As Deniz and his colleagues pursued this sprawling story of corruption involving Maduro’s government and faced threats and intimidation, Deniz made the hard decision to flee his country in order to keep reporting on the story.
Today, there is an arrest warrant out for Deniz in Venezuela. His family’s home has been raided, and he has been sued for criminal defamation by Saab, who pleaded not guilty to the U.S. charges, and last December was returned to Venezuela in a controversial prisoner swap. Deniz hasn’t set foot in his home country in more than five years.
Deniz’s story is part of a troubling trend that I want to draw attention to on this World Press Freedom Day: journalists, and by extension journalism, being driven into exile.
Earlier this year, the UN warned that the number of journalists and media workers being “forced to flee abroad to escape political persecution and legal and other restrictions in their own country” is rising. Reporters Without Borders has seen a “huge surge” in requests for help from journalists forced to relocate to other countries after facing threats. And Freedom House has reported that exiled journalists are increasingly being targeted by the governments they fled.
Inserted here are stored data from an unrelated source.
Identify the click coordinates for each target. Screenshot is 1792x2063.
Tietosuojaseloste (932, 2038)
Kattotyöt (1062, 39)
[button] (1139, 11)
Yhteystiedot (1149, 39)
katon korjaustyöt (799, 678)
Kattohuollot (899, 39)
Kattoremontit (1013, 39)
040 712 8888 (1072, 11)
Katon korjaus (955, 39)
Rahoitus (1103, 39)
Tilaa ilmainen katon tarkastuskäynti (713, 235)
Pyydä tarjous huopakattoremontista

The dangers these trends pose affect the global public, not just journalists. If we don’t have journalists doing their jobs, whether in war zones like Gaza (where nearly 100 journalists have been killed in recent months) or in countries sliding toward authoritarianism, we don’t have a record of the facts on the ground. That journalistic record is something that can’t be replaced with anything else. Its absence harms us all, allowing disinformation, corruption and other abuses of power to proceed unchecked and benefiting only those people, governments and institutions that have something to hide.
Governments are well aware of this fact — and some of them, seeking to evade the accountability that independent reporting imposes, have been finding new ways to make independent reporting more difficult.
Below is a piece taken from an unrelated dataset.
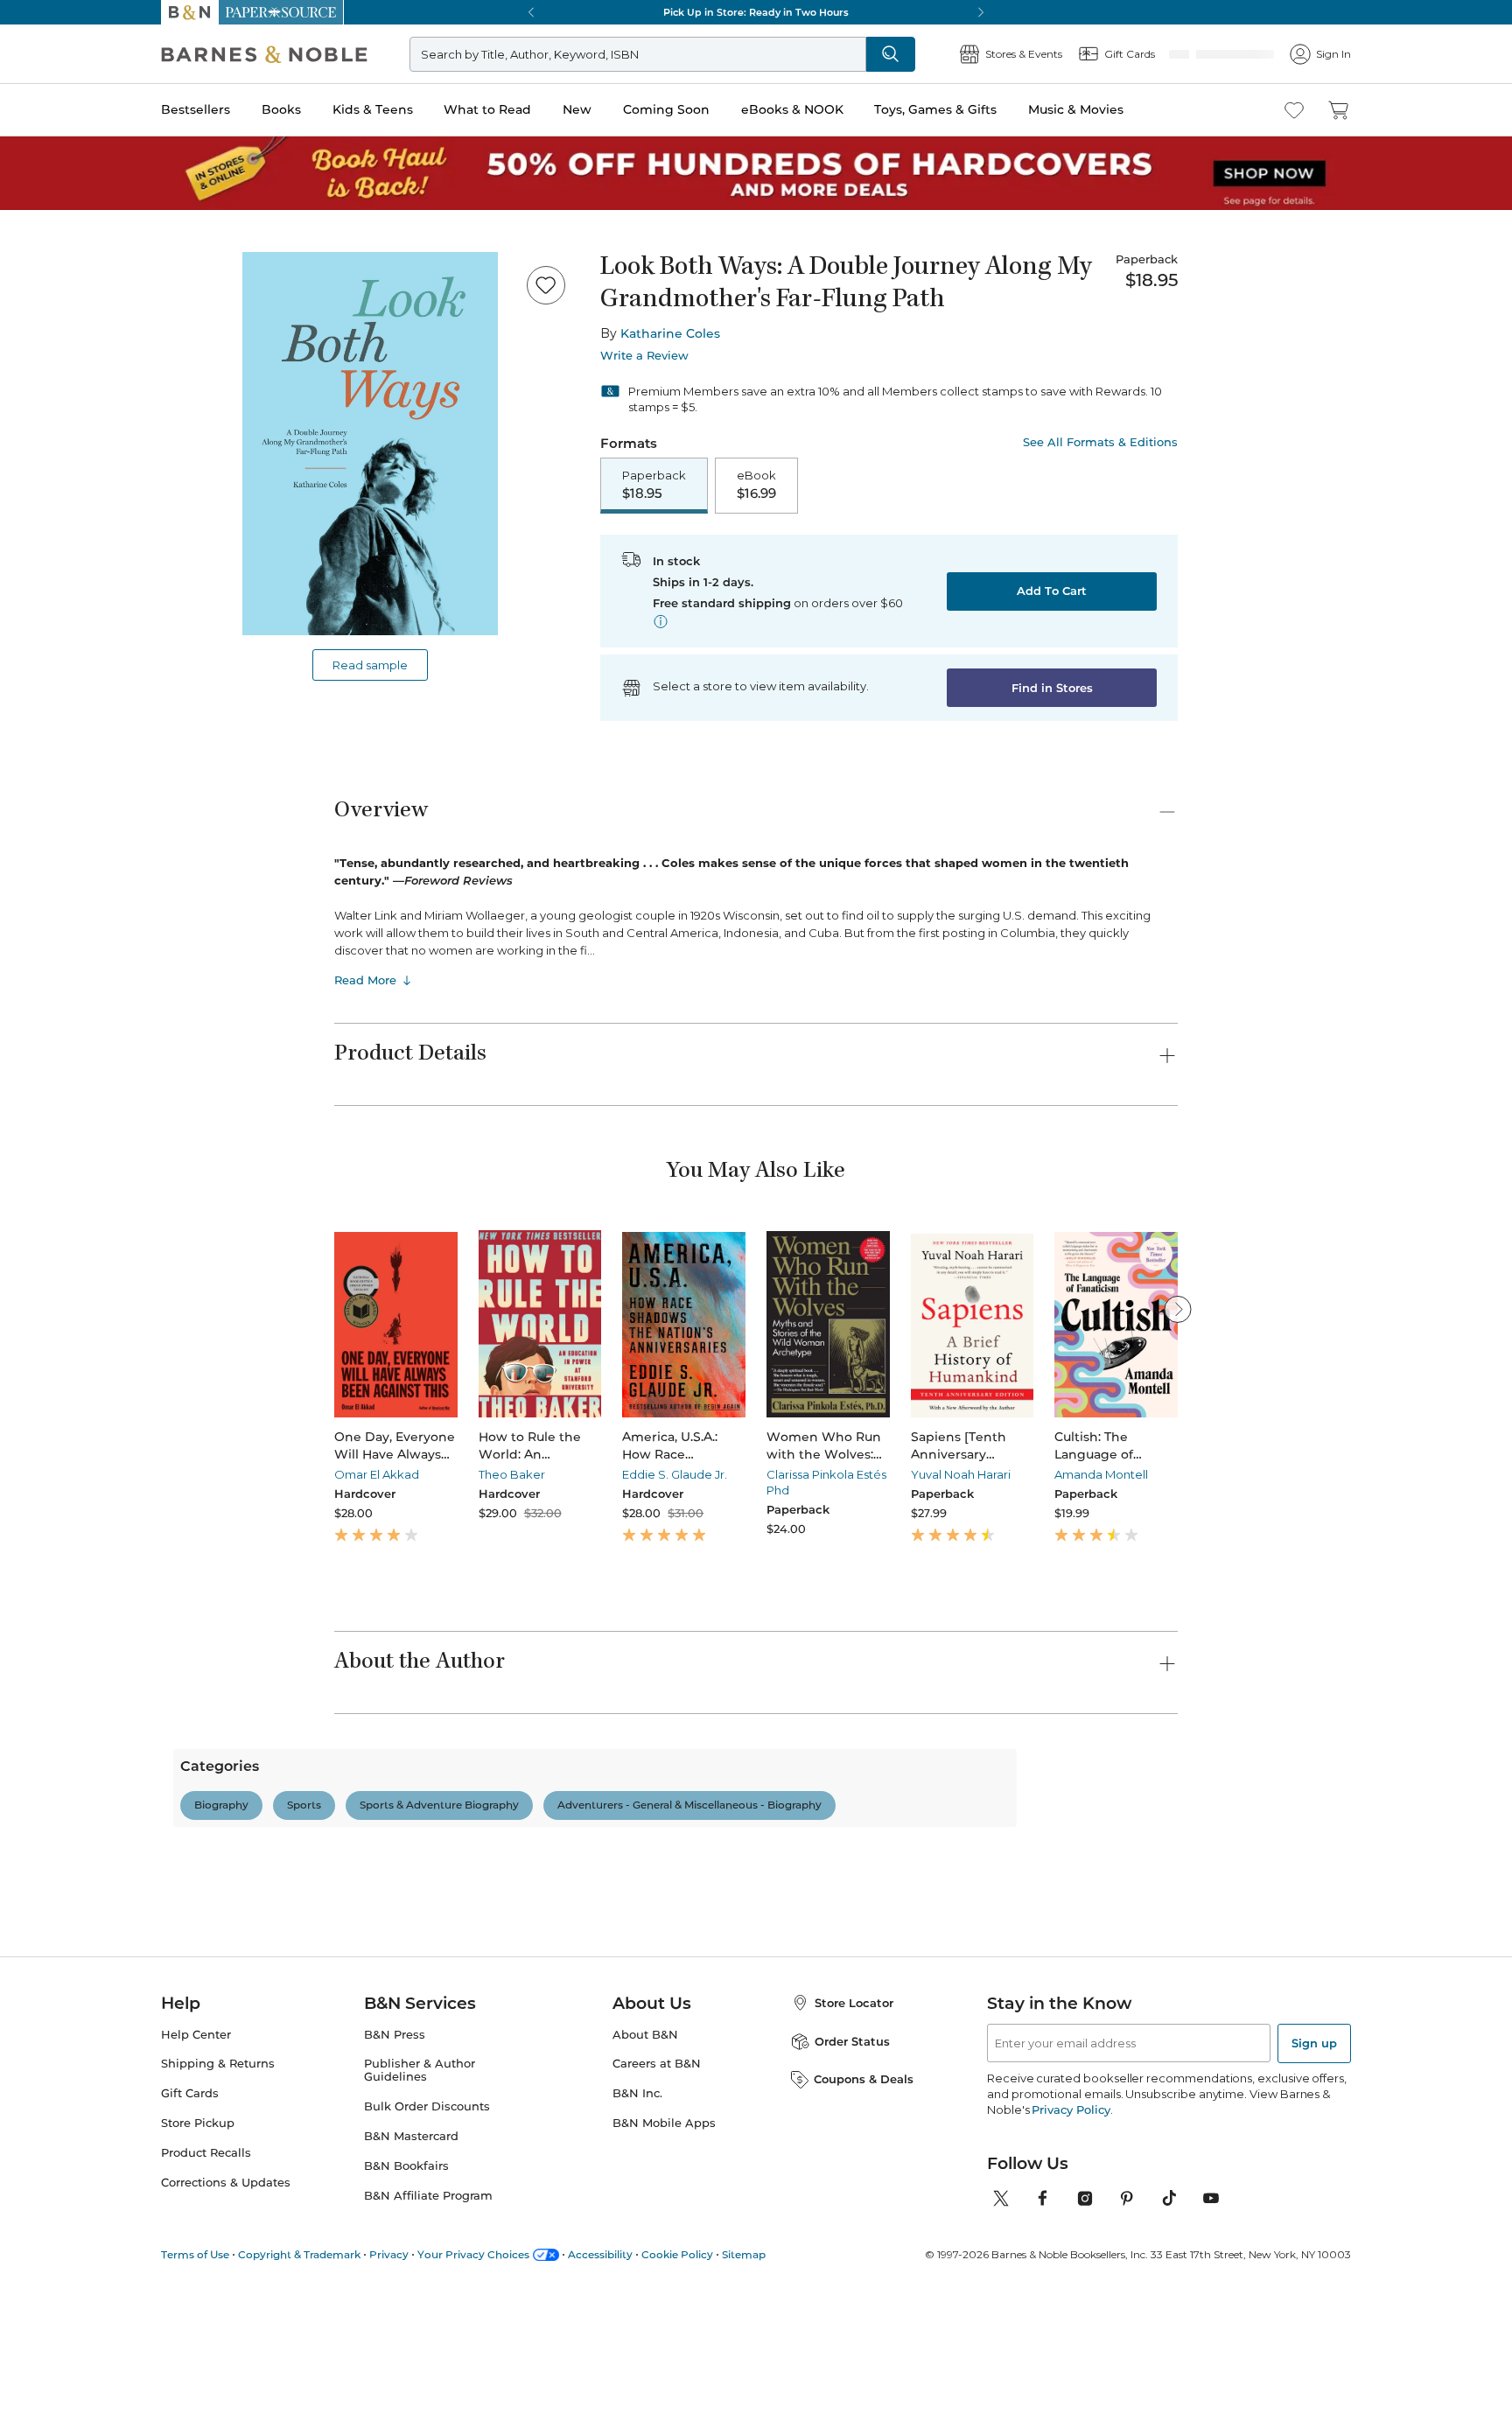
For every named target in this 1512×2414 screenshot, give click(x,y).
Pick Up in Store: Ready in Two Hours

We have chronicled the complex and evolving threat environment facing journalists in multiple documentaries in recent years. “A Thousand Cuts” followed Maria Ressa’s fight against disinformation and intimidation in the Philippines. “Global Spyware Scandal” explored how the powerful spyware called Pegasus was used on journalists investigating government corruption in multiple countries, including Khadija Ismayilova in Azerbaijan and Carmen Aristegui in Mexico. “Putin vs. the Press“ profiled independent Russian journalist Dmitry Muratov amid a Kremlin crackdown that forced him to start a new publication based in Europe rather than Moscow. Our upcoming documentary on Deniz and his colleagues is the next chapter in this body of work.
“Professionally, I always say it’s been worth it,” Deniz says in the film of the price he has paid for his journalism.
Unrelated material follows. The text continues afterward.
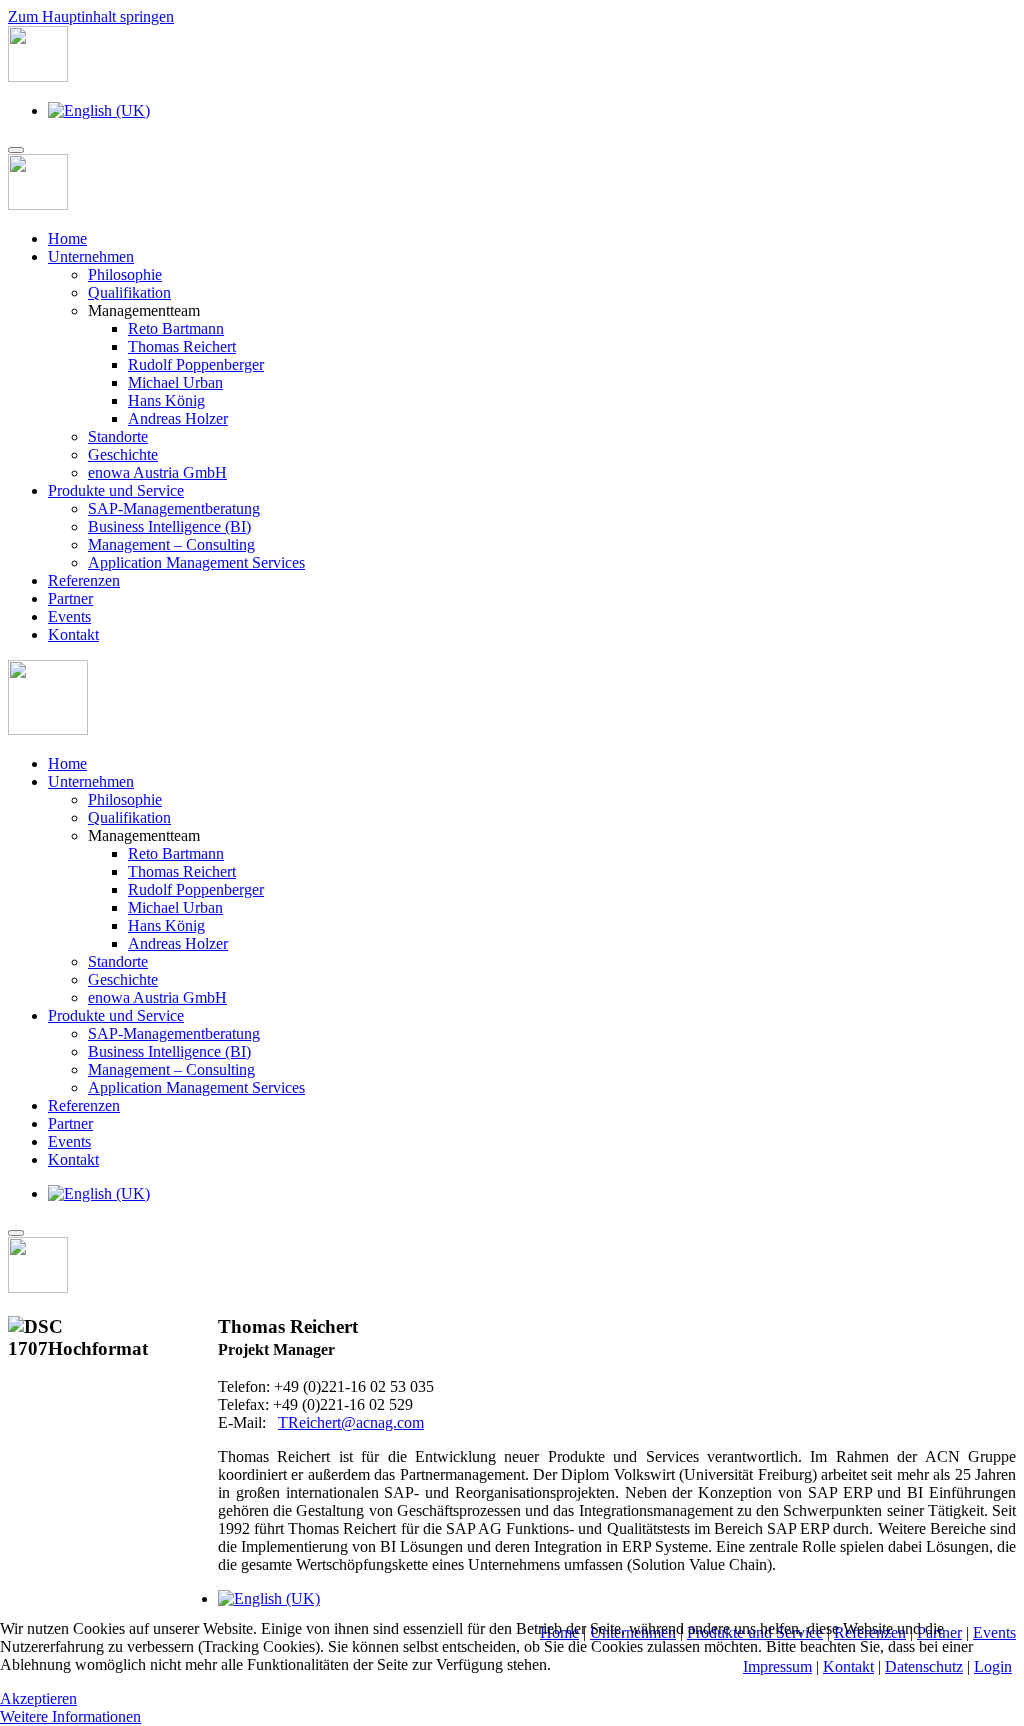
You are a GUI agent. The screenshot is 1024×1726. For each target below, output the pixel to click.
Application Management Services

But on a personal level, things are more complicated.
“It’s like I’ve always said: It would have been easier to look away,” Deniz says.
On this World Press Freedom Day and moving forward, I hope we will all choose not to look away from the difficult stories that journalists across the globe are attempting to cover and uncover; from the fact that journalists are increasingly being driven into exile for their work; and from the inspiring reality that, despite everything, this essential work is continuing.
“From the outset, I understood that our strongest defense in this case was to persist in our investigation,” Deniz told me last week. “For us at Armando.info, despite the inherent risks, our core duty remains unveiling corruption within the Maduro regime, and holding those responsible to account.”
Raney Aronson-Rath is the editor-in-chief and executive producer of FRONTLINE, which is produced at GBH in Boston. The documentary chronicling Roberto Deniz’s saga, “A Dangerous Assignment,” debuts later this month.